=== Begin Enclosure ===

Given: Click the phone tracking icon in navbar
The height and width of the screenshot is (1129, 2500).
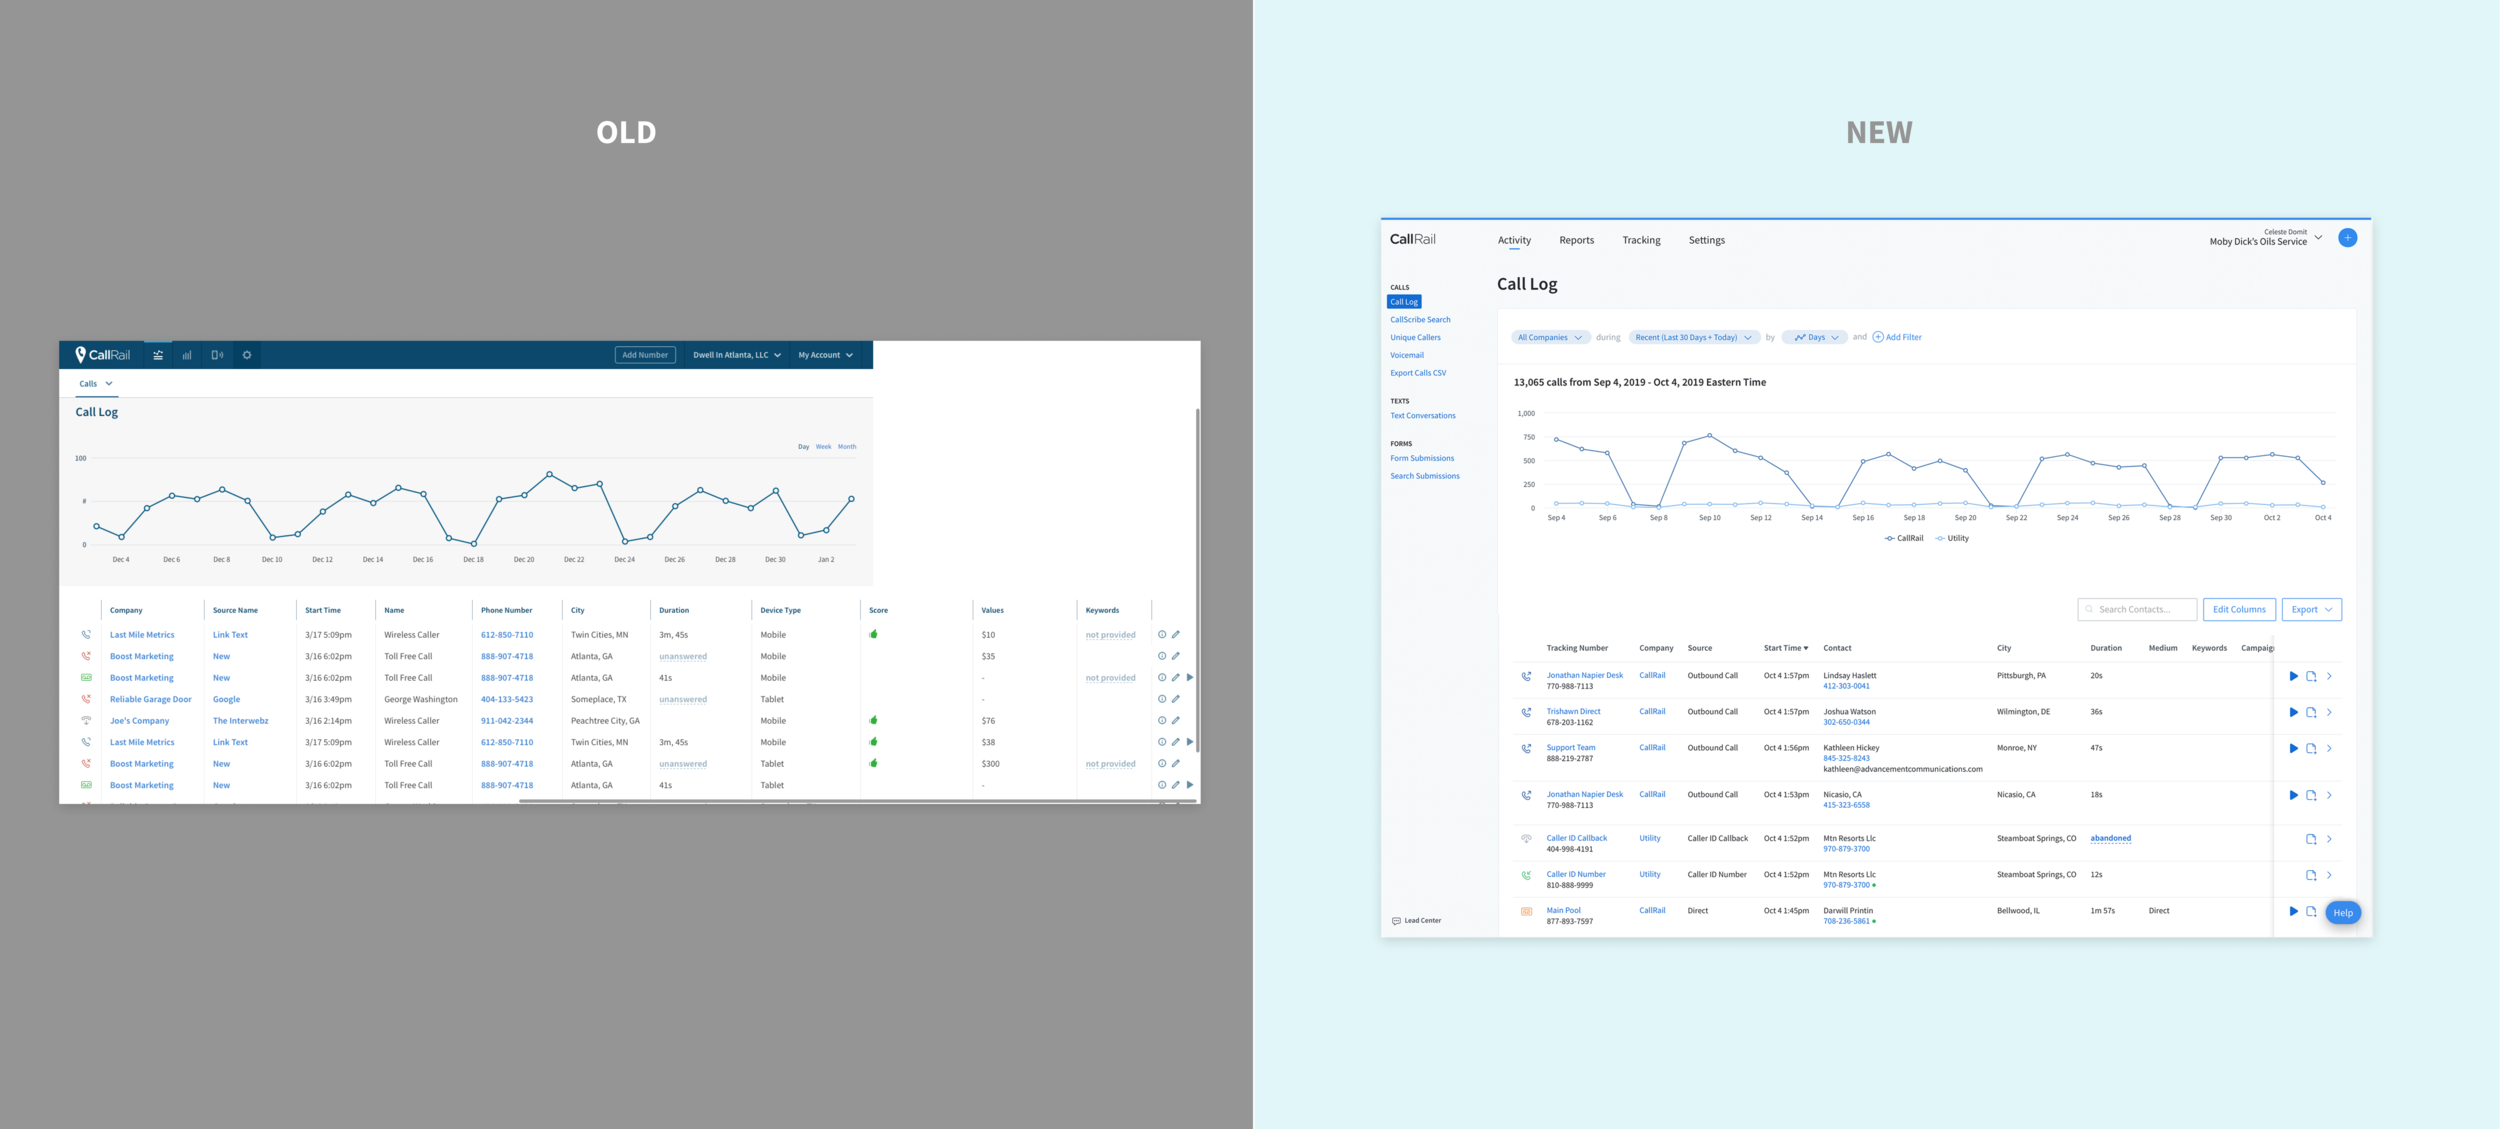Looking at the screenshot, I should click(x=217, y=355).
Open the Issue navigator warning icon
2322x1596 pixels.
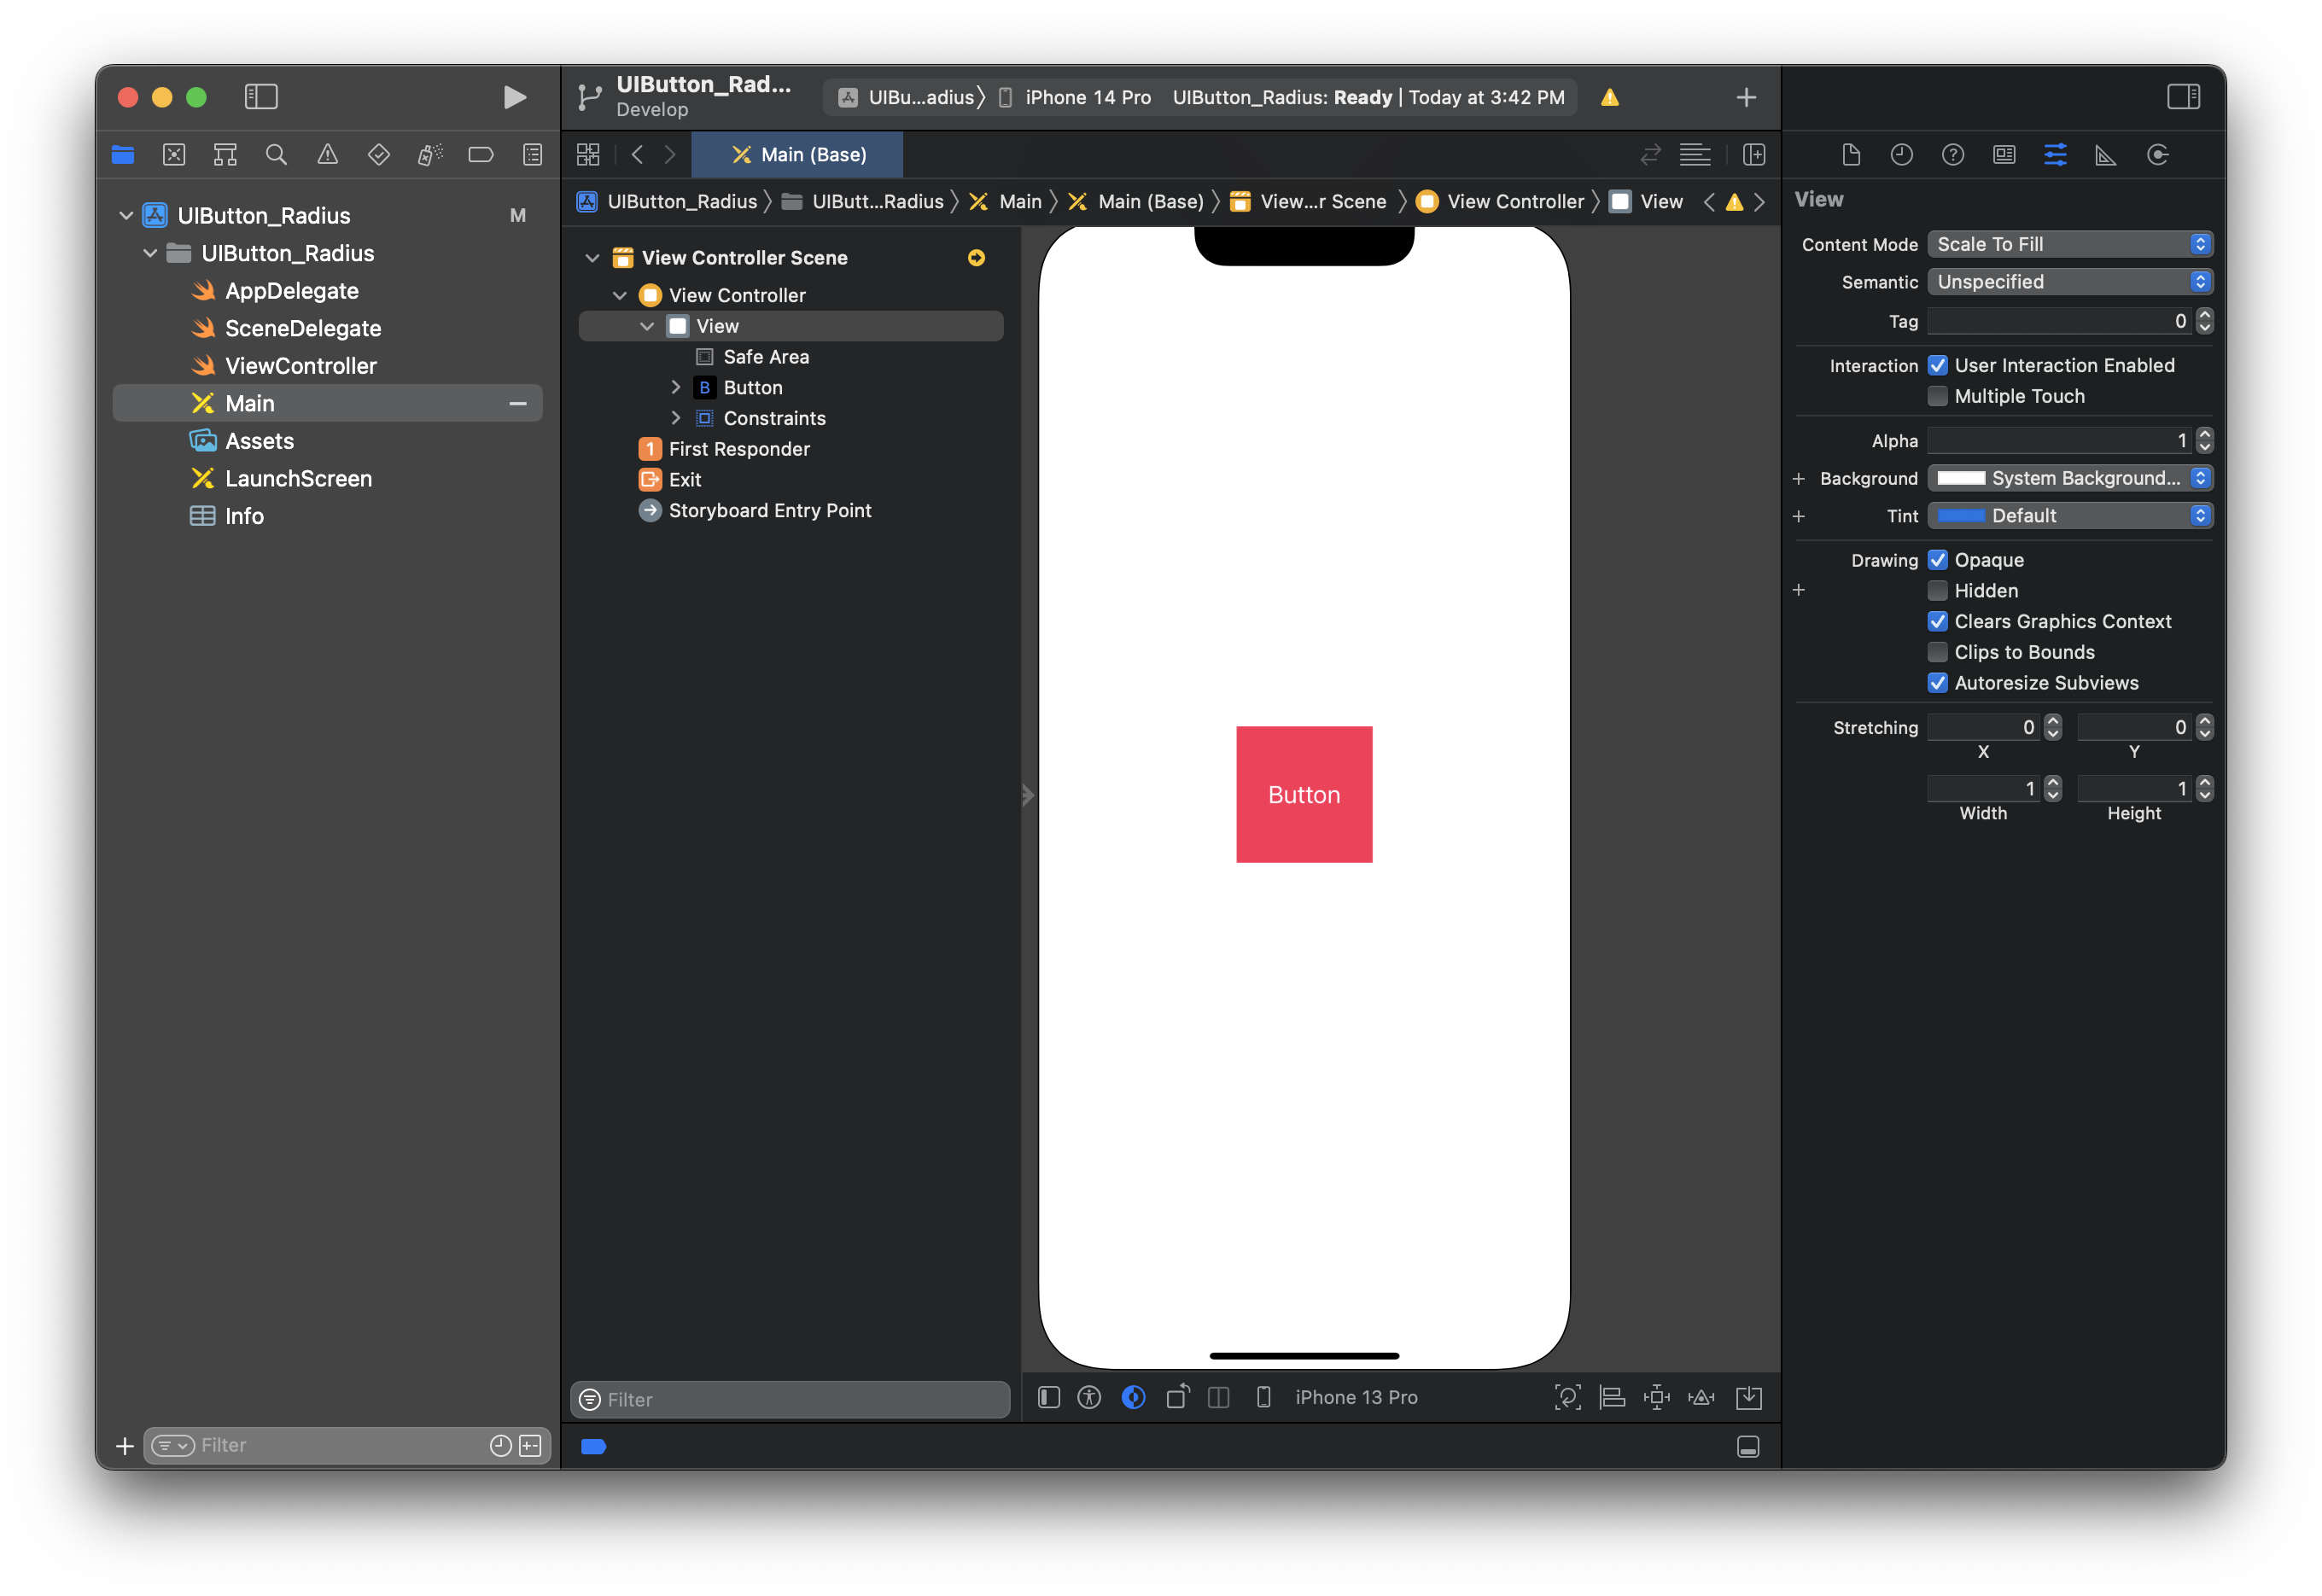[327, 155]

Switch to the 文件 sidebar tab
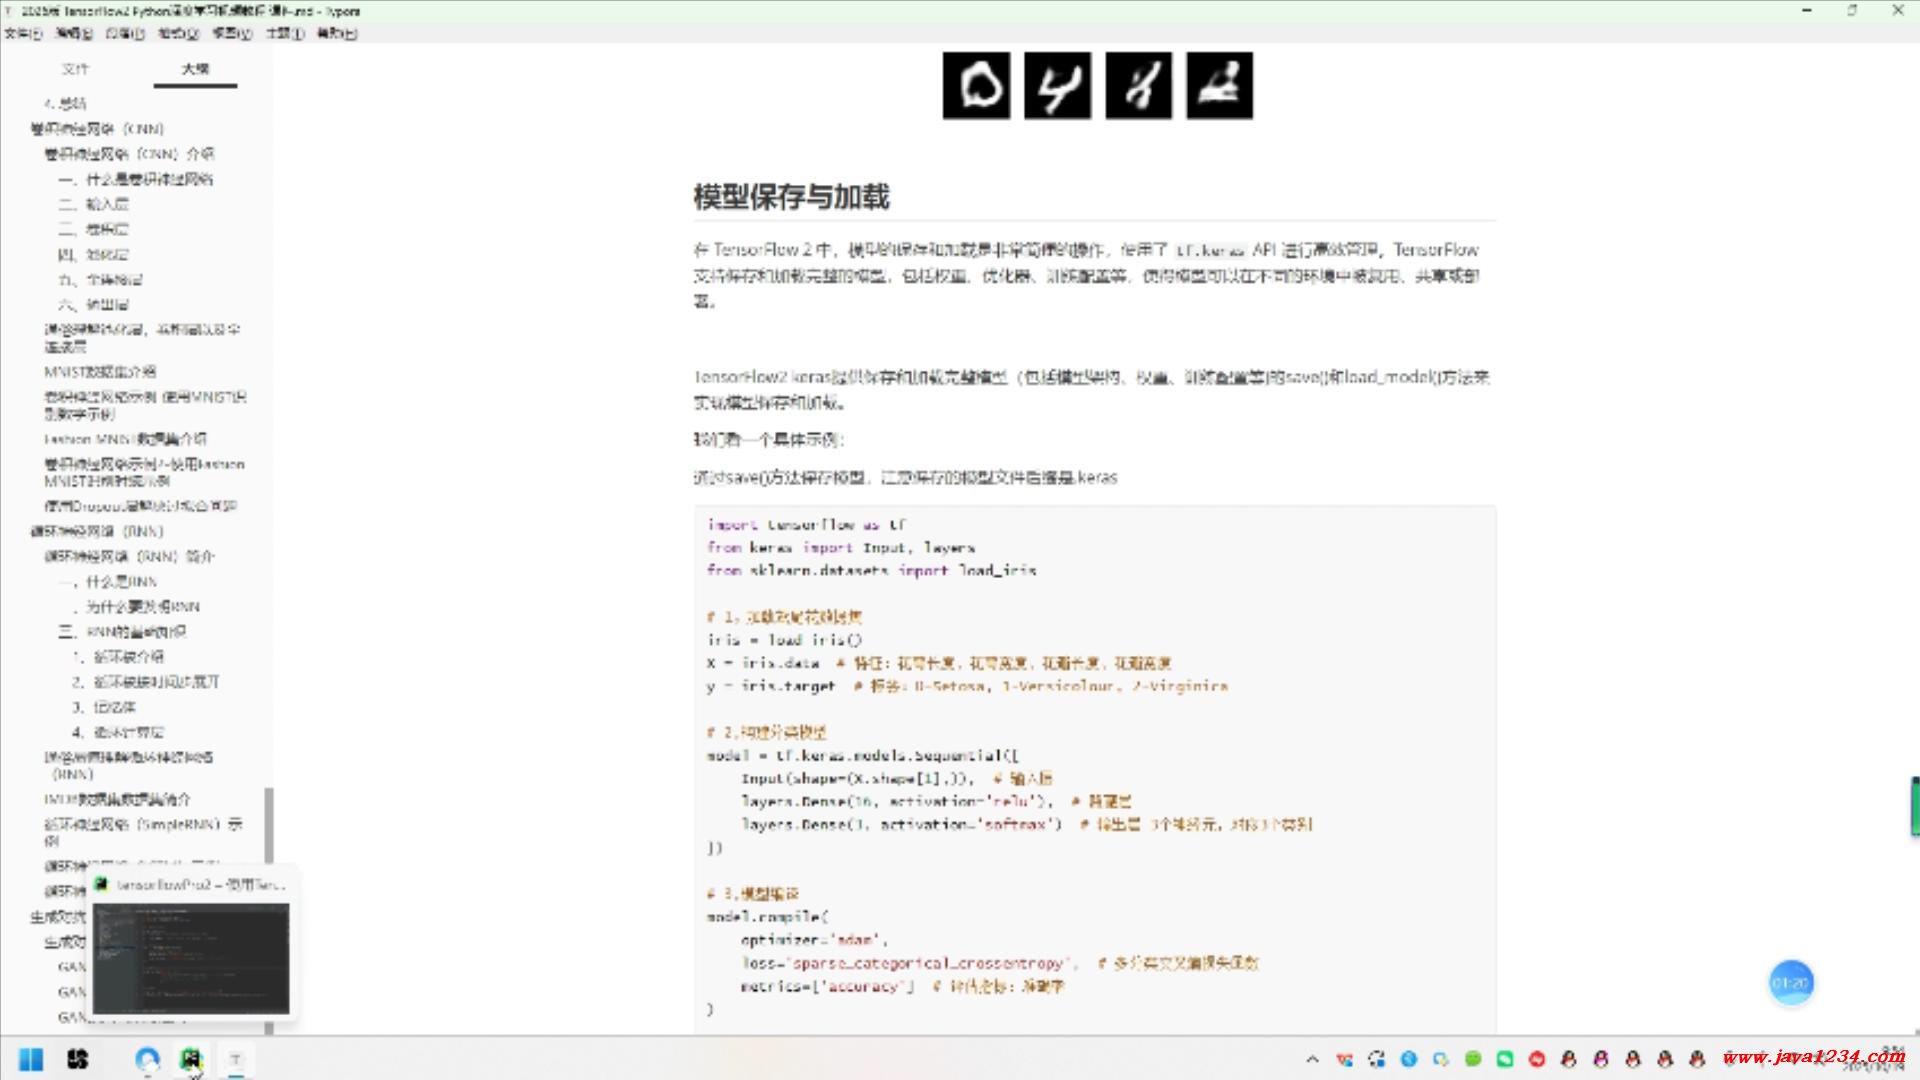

=== End Enclosure ===

(EXERCISE GOAL) Copy out each line from the preceding entries that mentions the word "icon".

(SOLUTION TO THIS EXERCISE)
Given: Click the phone tracking icon in navbar
Open the Issue navigator warning icon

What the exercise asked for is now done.